_Source document:_
# asking for your opinions



## arinowner (Feb 25, 2008)

I finally have all my parts for my '07 Arin frameset. So after doing probably too much reading, I am going to start on her this week. But first, I have two questions.
First, would it be a good idea to have the bottom bracket faced and have the threads chased before I start building?
Second. I was reading an article about the OEM Orbea rear derailleur hangers. I can't remember where but anyway, it sounded as if they are (were?) not of good quality and before this magazine ( I think it was a review ) built up the Opal or Orca, they changed the OEM hanger out for a Wheels Manufacturing hanger. They stated that the WM hanger was stiffer.
Has anyone heard of anything like this?
As always, thank you for your thoughts and advice......

BTW I just thought that I would add that my 57cm Arin frame weighed 993 grams and my Orbea ( Zeus) full carbon fork came in at 350 grams uncut on certified labratory scales....WOW.......


----------



## spastook (Nov 30, 2007)

Facing bottom brackets was intended mainly to remove paint from framesets and assure that the fixed cup side and adjustable cup side would be parallel to one another. Modern bottom brackets are designed differently and I personally don't think facing the B.B. is necessary any longer. Cleaning the threads however wouldn't be a bad idea. I don't think you'll need to "chase" the threads professionally with a tap, unless they appear damaged, probably flush them out with a toothbrush and some WD40. Good luck with your Arin it looks like an interesting ride.


----------



## Snopro440 (Dec 21, 2006)

I disagree on not facing the Bottom bracket. (If you are using an external BB, which I would guess you are) I didn't once, and the cranks didn't spin well. Took it apart, faced it, and it was all better. I haven't heard of Orbea hangers being soft before. Cervelo I have, but I haven't with Orbea. I have only seen 2 bent, 1 was hit by a car, the other one was crashed pretty hard. I wouldn't worry about the hanger...


----------



## worldonastrng (May 12, 2008)

" OEM Orbea rear derailleur hangers"

I have put maybe 2.5k miles on my '08 Onix and just had my rear hanger replaced last week. The LBS works on lots of Orbeas and said that they generally replace most if not all of the hangers with more solid pieces. Hope this helps.


----------

_Task:_
Rewrite the forum thread about building an Orbea Arin frame, starting at "## arinowner (Feb" and ending at "hanger was stiffer.", and substitute "website" for "magazine". Work from the forum thread alone.

_Record list:_
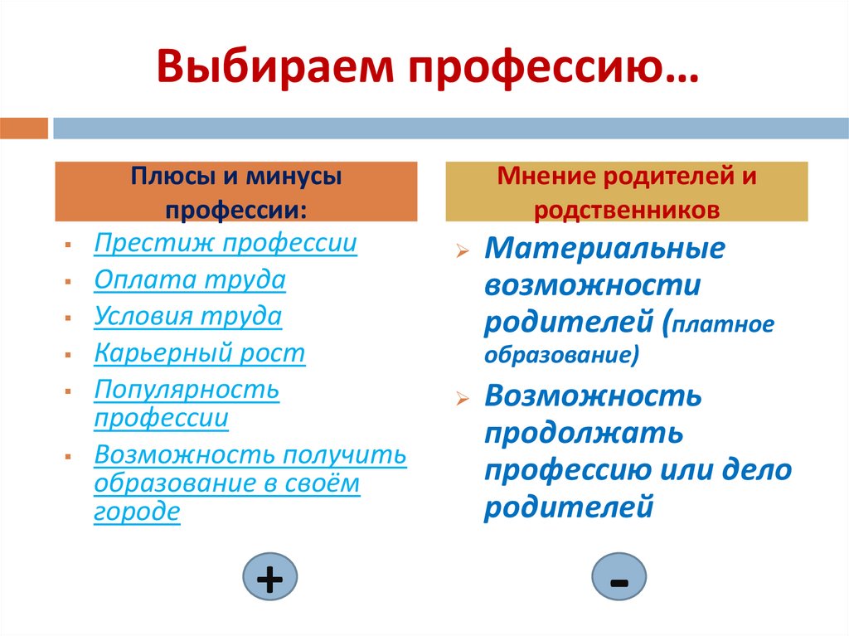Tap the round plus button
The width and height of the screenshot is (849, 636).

==

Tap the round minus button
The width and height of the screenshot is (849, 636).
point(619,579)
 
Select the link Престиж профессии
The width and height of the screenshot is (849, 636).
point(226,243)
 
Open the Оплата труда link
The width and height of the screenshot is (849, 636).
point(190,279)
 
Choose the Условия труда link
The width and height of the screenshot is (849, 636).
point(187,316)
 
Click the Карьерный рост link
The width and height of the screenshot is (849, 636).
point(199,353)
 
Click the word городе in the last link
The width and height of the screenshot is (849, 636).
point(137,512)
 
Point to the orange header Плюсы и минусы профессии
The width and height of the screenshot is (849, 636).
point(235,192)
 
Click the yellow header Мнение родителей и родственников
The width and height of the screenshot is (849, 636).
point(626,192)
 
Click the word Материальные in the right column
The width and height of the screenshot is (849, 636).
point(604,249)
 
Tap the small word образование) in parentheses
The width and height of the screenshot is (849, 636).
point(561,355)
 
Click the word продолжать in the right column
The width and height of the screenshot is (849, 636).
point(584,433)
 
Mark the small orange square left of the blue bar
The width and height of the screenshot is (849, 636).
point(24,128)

_Expected answer:_
## arinowner (Feb 25, 2008)

I finally have all my parts for my '07 Arin frameset. So after doing probably too much reading, I am going to start on her this week. But first, I have two questions.
First, would it be a good idea to have the bottom bracket faced and have the threads chased before I start building?
Second. I was reading an article about the OEM Orbea rear derailleur hangers. I can't remember where but anyway, it sounded as if they are (were?) not of good quality and before this website ( I think it was a review ) built up the Opal or Orca, they changed the OEM hanger out for a Wheels Manufacturing hanger. They stated that the WM hanger was stiffer.